Higher state fee schedules can drive patients into workers comp systemPosted On: Apr. 21, 2016 12:00 AM CST
Injuries that are tricky to diagnose as work-related are more likely to be classified as workers compensation cases in states where fee schedules are higher, according to the Workers Compensation Research Institute.
In findings released April 14 by Cambridge, Massachusetts-based WCRI, it was estimated that increasing workers comp reimbursement rates by 20% for physician services provided during office visits caused soft tissue injuries, such as a sore back, to be classified as work-related 6% more often.
The fees schedules are generally more favorable than what insurance rates pay, and in workers comp cases, there are no deductibles or co-pays for the patient to pay, said Michael Gavin, Duluth, Georgia-based president of medical cost management company Prium. And when there is a gray area, he said people generally respond to financial incentives. “The doctor gets paid more, and the patient doesn't take out his wallet, so everyone wins,” Mr. Gavin said.
Injuries where the cause is more obvious, such as broken bones or lacerations, did not show the same trend of case-shifting from group health to workers comp, WCRI said.
Fee schedules vary widely from state to state, WCRI said in the report. In many states, workers comp pays higher prices than group health.
As of July 2011, California, Massachusetts, Florida, North Carolina, New York and Hawaii had workers comp fee schedules with rates within 15% of Medicare rates. Oregon, Delaware, Idaho, Illinois and Arkansas had workers comp fee schedules that were over twice what Medicare rates were.
The financial implications when totaled are significant, the report said. For example, in a large state like California, if only 1% of group health cases with soft tissue conditions are shifted to workers comp, costs would increase over $80 million. Even in the small state of Iowa, workers comp costs would increase by $9 million, the report said.
The cause of an injury is decided by the treating physician, and treating physicians get paid on a fee-for-service basis or a salary. When physicians are paid on a fee-for-service basis, they receive the amount that state workers comp fee schedules dictate. The study alludes to doctors deciding to classify an injury as work-related for financial gain if it is something that is hard to determine the cause, such as a back injury or other soft tissue injury.

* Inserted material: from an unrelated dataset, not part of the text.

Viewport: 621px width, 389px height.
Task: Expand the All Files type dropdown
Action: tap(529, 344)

Joe Paduda, principal of Madison, Connecticut-based Health Strategy Associates L.L.C., said he does not believe that doctors are shifting cases to workers comp for the financial benefits.
“I don't see the motivation for a doctor to classifying the case as workers comp. The hassle of dealing with workers compensation is exponentially greater than working with group health,” he said. “Doctors are incentivized by stripping out all of the extraneous non-care work.”

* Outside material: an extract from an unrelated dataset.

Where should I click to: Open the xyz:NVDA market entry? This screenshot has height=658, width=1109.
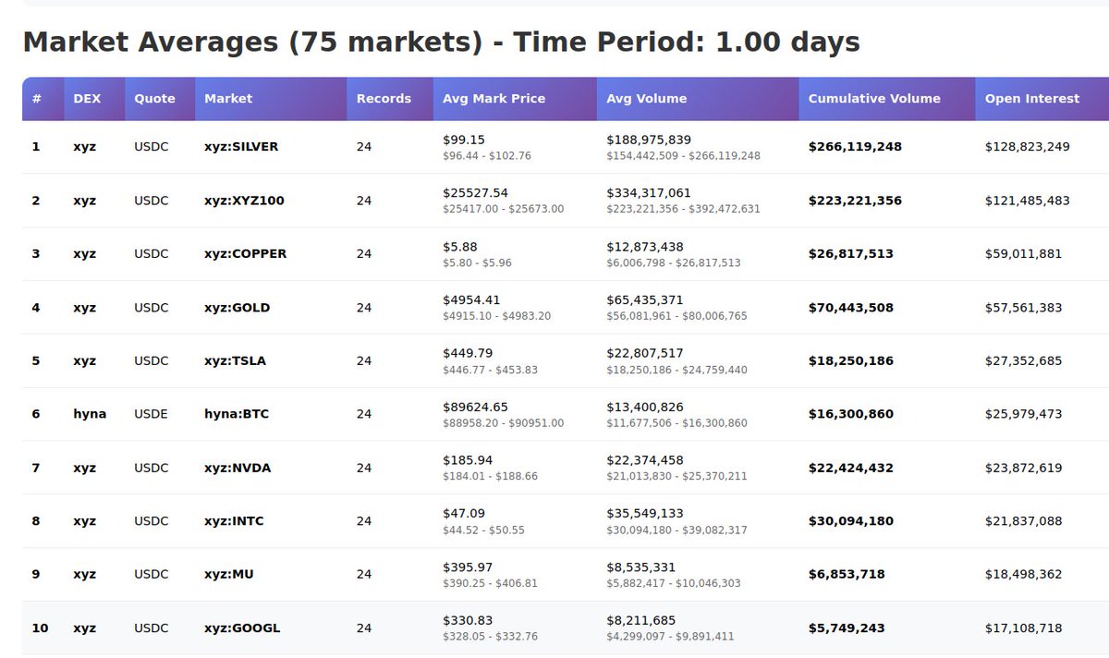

Mr. Paduda also suggests that in states where fee schedules are lower, it could be that a lot of cases that should be workers comp are being paid under group health plans because the doctors “just don't want to deal with workers comp.”
The WCRI report was based on workers compensation and group health medical data from 2006-2010. In the future, WCRI said it plans to research other areas involving case-shifting, including workers comp research involving lower and middle income workers and the provision of insurance through private exchanges to previously uninsured workers.